* DATASET CONTENT:
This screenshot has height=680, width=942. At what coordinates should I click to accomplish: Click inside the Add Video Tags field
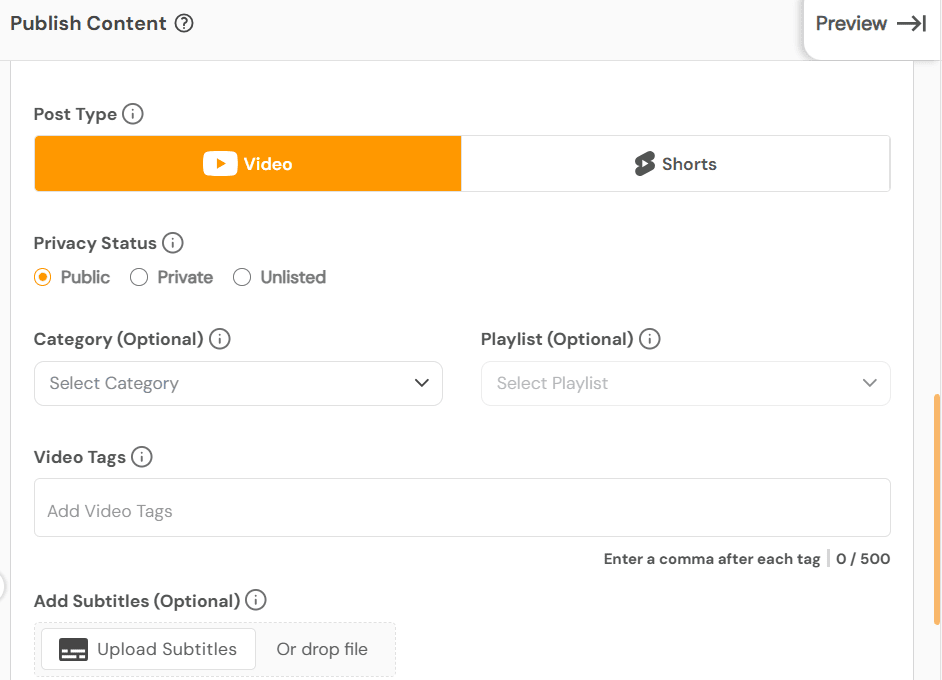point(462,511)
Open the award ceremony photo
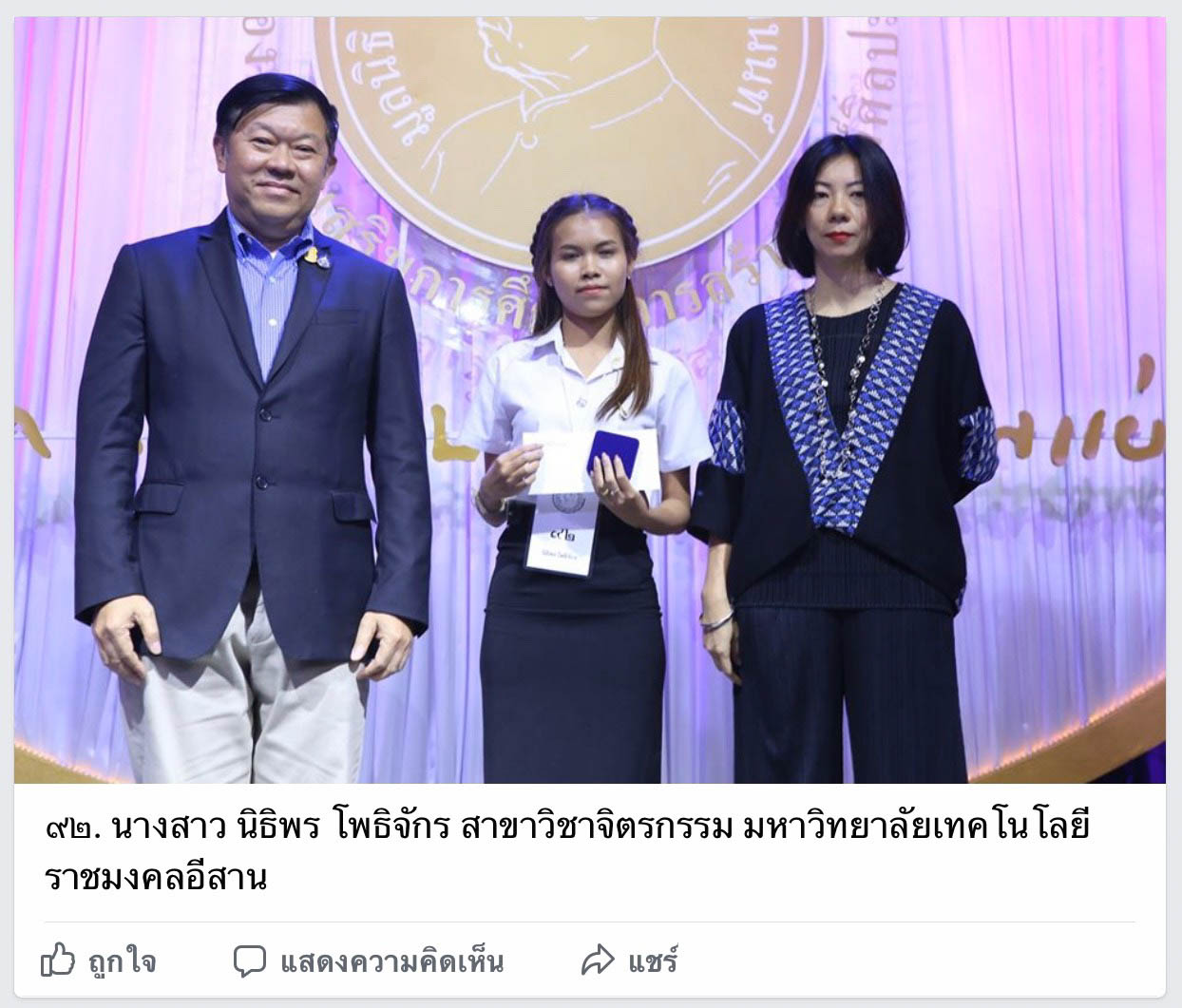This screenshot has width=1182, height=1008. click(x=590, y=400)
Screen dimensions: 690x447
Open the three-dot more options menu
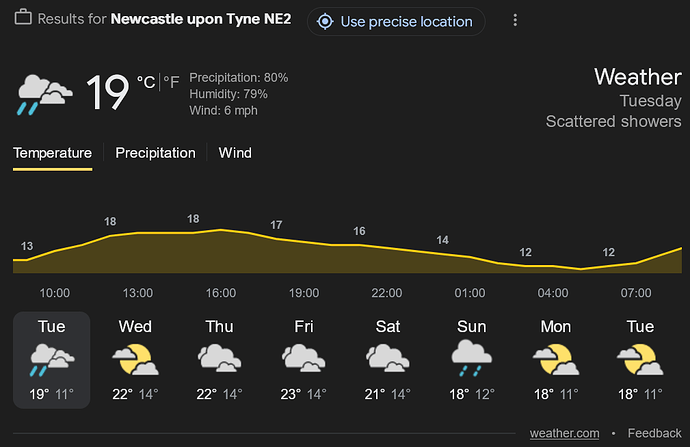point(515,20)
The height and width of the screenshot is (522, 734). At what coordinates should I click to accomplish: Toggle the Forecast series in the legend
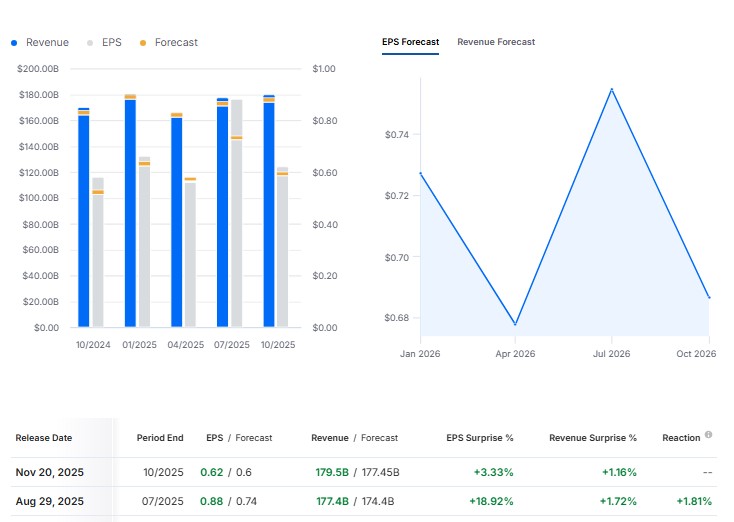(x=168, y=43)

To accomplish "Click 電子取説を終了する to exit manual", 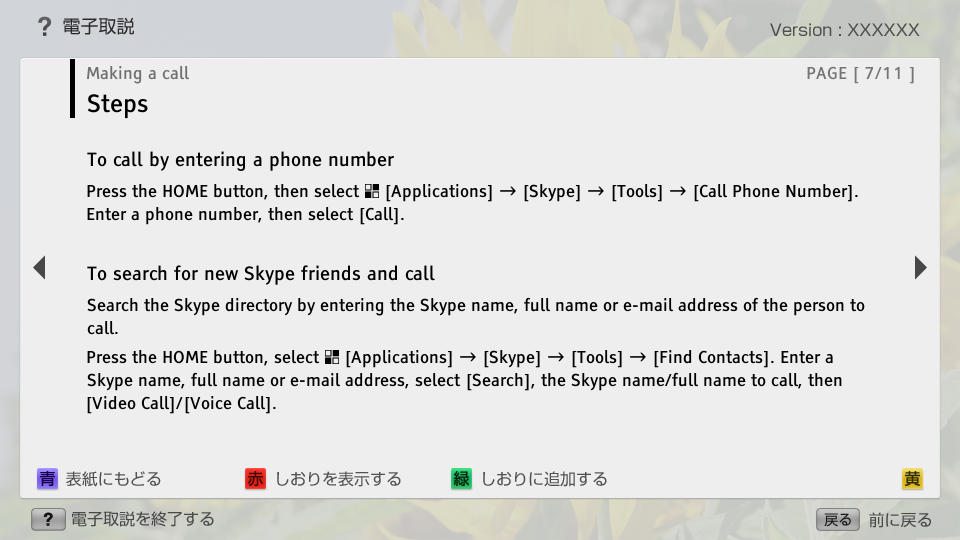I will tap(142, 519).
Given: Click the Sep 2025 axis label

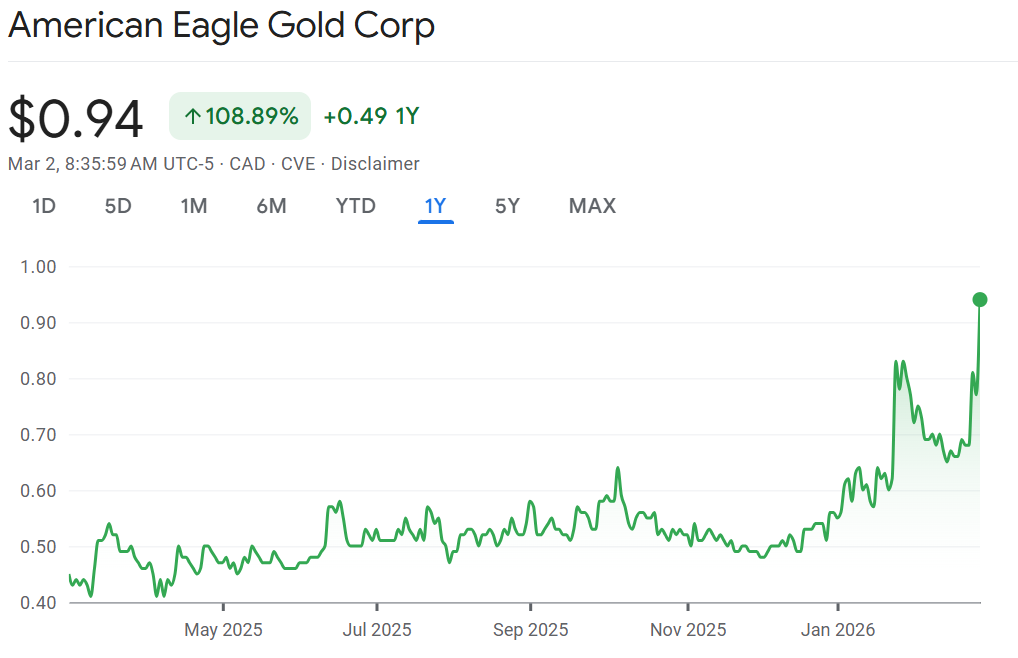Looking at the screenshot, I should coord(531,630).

* TASK OBJECTIVE:
Return word for word the lines from the beginning of the entries through the line that contains "Screen dimensions: 690x447", both ends included, but no pictures.

* ANSWER TO THIS EXERCISE:
This screenshot has height=680, width=942. At what coordinates should I click to accomplish: Click inside the Add Video Tags field
point(462,511)
Open the award ceremony photo
This screenshot has width=1182, height=1008. click(x=590, y=400)
Screen dimensions: 690x447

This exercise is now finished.